**Excerpt**
***

Living with Crouzon syndrome

Ellie was born with Crouzon syndrome, a rare genetic condition that causes the flat plates of bone that form the skull to fuse together early in life, interfering with the growth of the skull and distorting the shape of the head. Here, her mum Louise talks about their experiences of visiting Great Ormond Street Hospital (GOSH) for numerous operations over Ellie’s lifetime.

“As a baby, Ellie would scream in agony because of the pressure in her head,” says Louise. “She doesn't remember the pain though - she had her first operation when she was just 18 months old.”

For children with Crouzon syndrome, increased pressure in the skull can also lead to problems with the optic nerves. The nasal tubes, teeth, throat and ears are also often affected in Crouzon syndrome which can cause further problems. Their eyes may appear to bulge if the fusion of the skull bones results in eye sockets that are too shallow.

***

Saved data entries
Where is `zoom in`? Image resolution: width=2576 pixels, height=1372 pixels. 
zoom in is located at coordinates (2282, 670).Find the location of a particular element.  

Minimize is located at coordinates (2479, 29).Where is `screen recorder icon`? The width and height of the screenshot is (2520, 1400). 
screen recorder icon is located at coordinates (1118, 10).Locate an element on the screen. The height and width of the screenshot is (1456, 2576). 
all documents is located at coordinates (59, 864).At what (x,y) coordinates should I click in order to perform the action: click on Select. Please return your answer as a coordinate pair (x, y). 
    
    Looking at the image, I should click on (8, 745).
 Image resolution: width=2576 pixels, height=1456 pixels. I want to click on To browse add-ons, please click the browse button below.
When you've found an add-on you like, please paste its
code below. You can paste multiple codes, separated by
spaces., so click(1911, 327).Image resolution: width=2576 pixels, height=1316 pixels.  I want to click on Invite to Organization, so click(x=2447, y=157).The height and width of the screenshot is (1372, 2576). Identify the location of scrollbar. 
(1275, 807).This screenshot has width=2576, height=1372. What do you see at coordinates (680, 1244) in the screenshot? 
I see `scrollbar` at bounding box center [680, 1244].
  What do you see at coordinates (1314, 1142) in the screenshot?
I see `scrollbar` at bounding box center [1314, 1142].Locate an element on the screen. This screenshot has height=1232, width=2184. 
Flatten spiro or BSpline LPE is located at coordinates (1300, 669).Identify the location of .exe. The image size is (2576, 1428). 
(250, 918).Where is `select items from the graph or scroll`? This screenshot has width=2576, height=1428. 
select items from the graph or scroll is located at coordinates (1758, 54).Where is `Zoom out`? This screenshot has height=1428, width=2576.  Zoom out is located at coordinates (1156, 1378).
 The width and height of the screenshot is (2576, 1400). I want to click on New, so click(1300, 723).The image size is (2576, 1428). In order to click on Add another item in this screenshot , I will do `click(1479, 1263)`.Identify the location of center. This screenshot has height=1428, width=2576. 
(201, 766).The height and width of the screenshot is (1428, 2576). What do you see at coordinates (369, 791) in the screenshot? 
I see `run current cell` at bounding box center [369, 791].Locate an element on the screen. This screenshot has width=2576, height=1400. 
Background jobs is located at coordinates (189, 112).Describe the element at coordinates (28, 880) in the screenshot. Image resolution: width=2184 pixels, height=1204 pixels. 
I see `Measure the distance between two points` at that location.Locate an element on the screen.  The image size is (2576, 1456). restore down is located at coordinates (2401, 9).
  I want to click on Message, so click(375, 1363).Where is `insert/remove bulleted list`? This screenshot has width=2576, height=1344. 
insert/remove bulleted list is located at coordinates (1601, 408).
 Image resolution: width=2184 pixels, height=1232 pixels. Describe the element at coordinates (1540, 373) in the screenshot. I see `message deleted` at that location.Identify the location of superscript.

***

**Problems and tasks**
1/ Answer these questions about the passage on Crouzon syndrome:
(a) Which hospital did Ellie visit for her operations?
(b) How old was Ellie when she had her first operation?
(c) What can make the eyes of a child with Crouzon syndrome appear to bulge?
2/ List the parts of the body that the passage on Crouzon syndrome says are "also often affected" in the condition.
3/ Extend the passage on Crouzon syndrome, picking up after its final sentence.

**Expected outputs**
1/
(a) Great Ormond Street Hospital (GOSH)
(b) 18 months old
(c) Fusion of the skull bones that results in eye sockets that are too shallow

2/ Nasal tubes, teeth, throat, ears

3/
“It never seems to be documented, but from a parent’s perspective, although you’re happy for your child to have surgery, in a way you grieve when you see photos from before. I still prefer some of the photos of Ellie with her big eyes. Anywhere in the world you see a child with Crouzon syndrome, as a mother you think ‘there’s my baby’.”

Frequent visits to GOSH

Now 17, Ellie’s had about 20 operations at GOSH, including head surgery when she was 10.  “We were hoping not to have the operation until she was a lot older but her cheekbones weren't supporting her eyes properly. We were at home and her eye popped out onto her cheek. It happened a few times, her right eye particularly, so she had the operation sooner.”

“I've always been quite strict about trying to time things in holidays, so Ellie didn't miss much school. We did have to move from one school to another because of bullying. Ellie didn't see a lot of it - it was parents talking. It made me angry; it still does I’m afraid.”

Major surgery

Ellie’s biggest operation was the RED frame, led by craniofacial surgeon David Dunaway in 2006.

The operation took eight hours and involved fitting a halo made of light titanium to the outside of Ellie’s head and attaching the halo to her skull with screws. Turning the screws regularly helps pull the bones in the face forward.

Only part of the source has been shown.